Render speed-ups and performance investigations. by KubaO · Pull Request #153 · twinbasic/documentation

KubaO · 2026-05-23T21:22:42Z

No description provided.

…ved).

Extend html-compress to mark book-combined as compress-eligible so book.html collapses inter-element whitespace at Jekyll time instead of paged.js's WhiteSpaceFilter doing ~37k DOM mutations at render time. Reorder :pages, :post_render and :documents, :post_render hooks into a three-tier convention so adding compress to book.html composes correctly with the other plugins: :high mutators (book-href-rewrite) :normal compress (html-compress) :low readers (pdfify capture, offlinify per-page rewrite) Without the layering, book-href-rewrite's landing-heading strip ran after compress, leaving adjacent single-space runs that no downstream pass collapsed. The 3-tier ordering makes "compress is the last cleanup pass among mutators" and "readers see final compressed bytes" hold by construction. Verified: 0 outside-pre multi-whitespace runs in the regenerated book.html (was 37,087 without compress). Branch-counting the WhiteSpaceFilter post-fix shows DOM mutations drop from ~37k to 0. Ruby-prof A/B confirms the priority shuffle is CPU-invariant; the only attributable cost is one extra compress! call (~480 ms once per Jekyll build, ~300-500 ms saved per paged.js render). Adds analyze-trace.mjs --children mode used to localise this during the investigation. Full writeup in perf/README.md and docs/_plugins/html-compress.md.
##############################
Using the pull request text above, answer the following briefly.
1. How many outside-pre multi-whitespace runs were in book.html without compress?
2. Which plugin sits in the :normal tier of the hook ordering?
3. Which script gained a --children mode?

- STORED ROWS -
##############################
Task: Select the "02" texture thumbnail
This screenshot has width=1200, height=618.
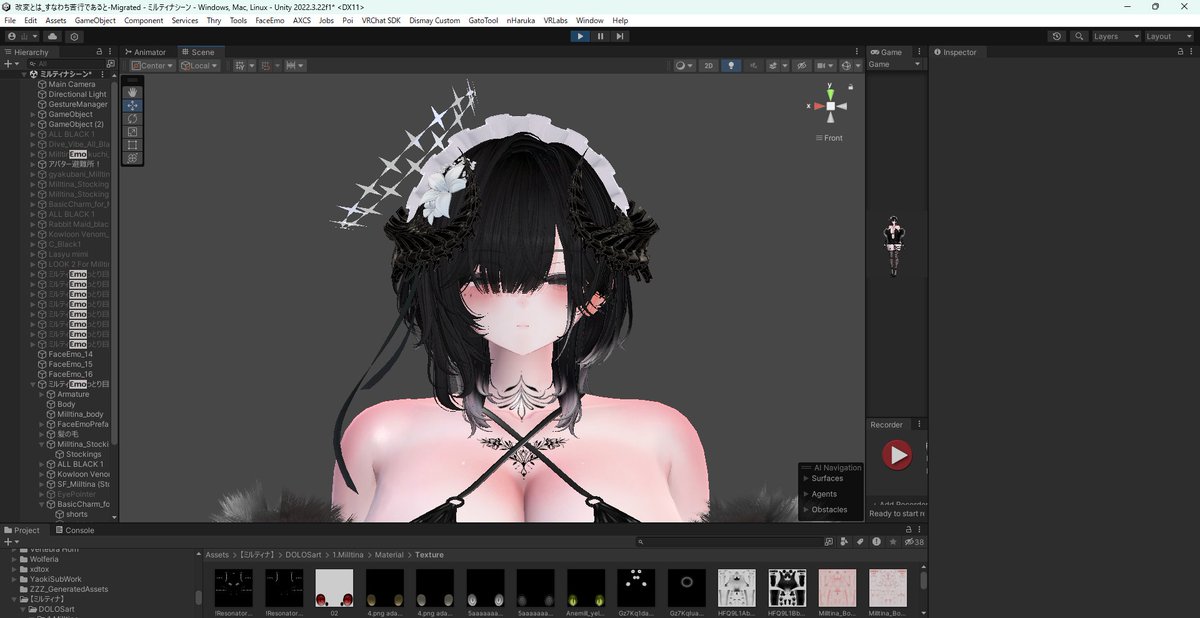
##############################
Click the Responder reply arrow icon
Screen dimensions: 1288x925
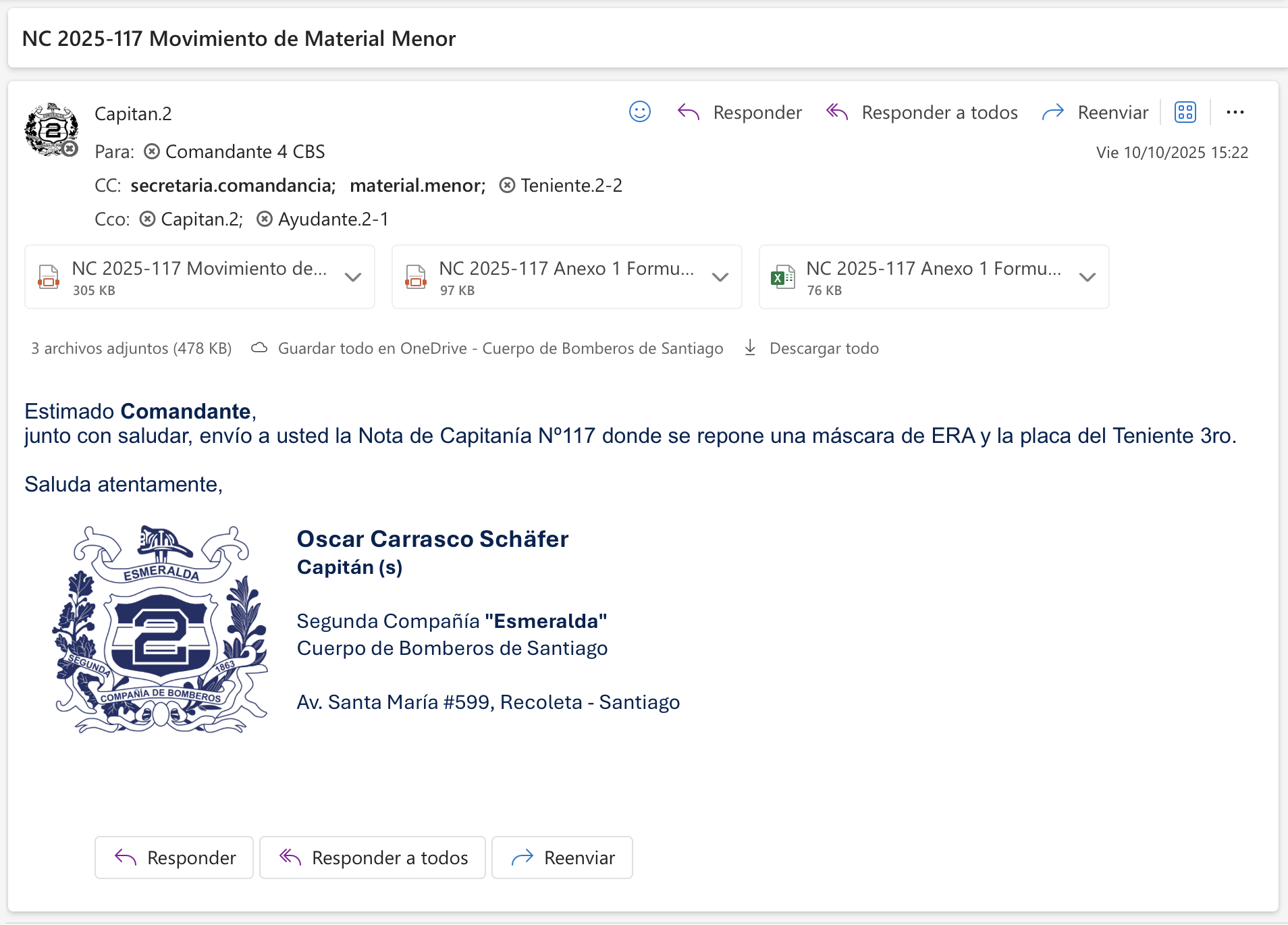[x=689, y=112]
##############################
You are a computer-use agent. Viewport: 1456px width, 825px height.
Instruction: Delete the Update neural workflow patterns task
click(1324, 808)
##############################
- FINISHED TASK -
1. 37,087
2. html-compress
3. analyze-trace.mjs